DATA FOR ANALYSIS below:
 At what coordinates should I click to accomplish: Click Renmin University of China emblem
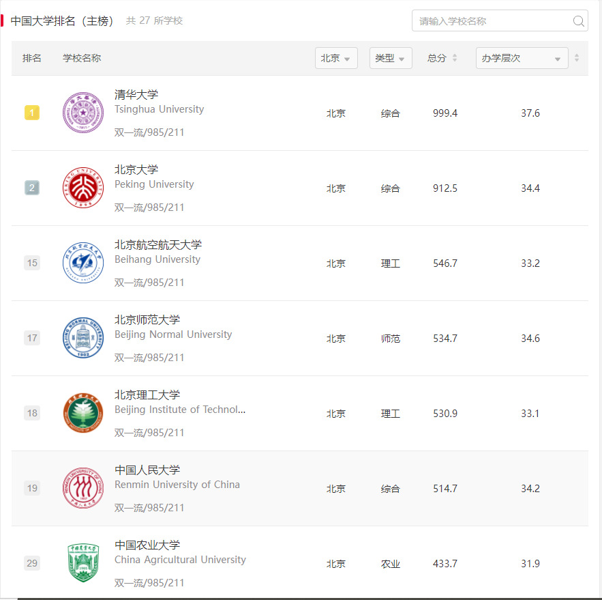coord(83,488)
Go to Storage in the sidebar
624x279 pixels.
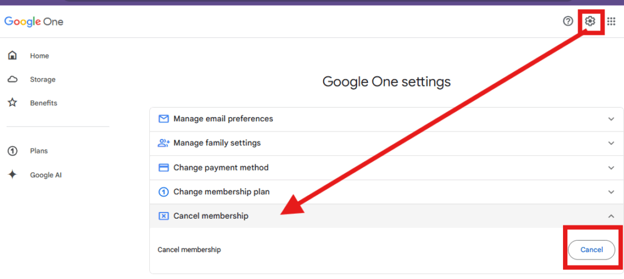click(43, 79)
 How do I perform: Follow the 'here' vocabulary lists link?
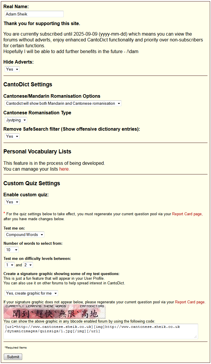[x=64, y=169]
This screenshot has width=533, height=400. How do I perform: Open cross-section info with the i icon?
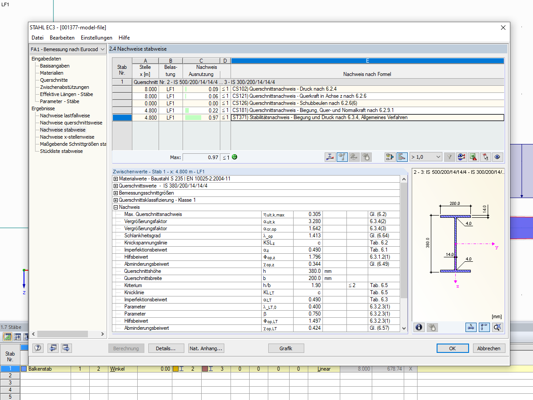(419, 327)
End of DATA FOR ANALYSIS.
PROBLEM DESCRIPTION - Exactly as they appear above, give the records again, without their pictures.

TASK OUTPUT -
 At what coordinates should I click to accomplish: Click Renmin University of China emblem
coord(83,488)
Go to Storage in the sidebar
624x279 pixels.
click(43, 79)
 How do I perform: Follow the 'here' vocabulary lists link?
[x=64, y=169]
This screenshot has width=533, height=400. How do I perform: Open cross-section info with the i icon?
(419, 327)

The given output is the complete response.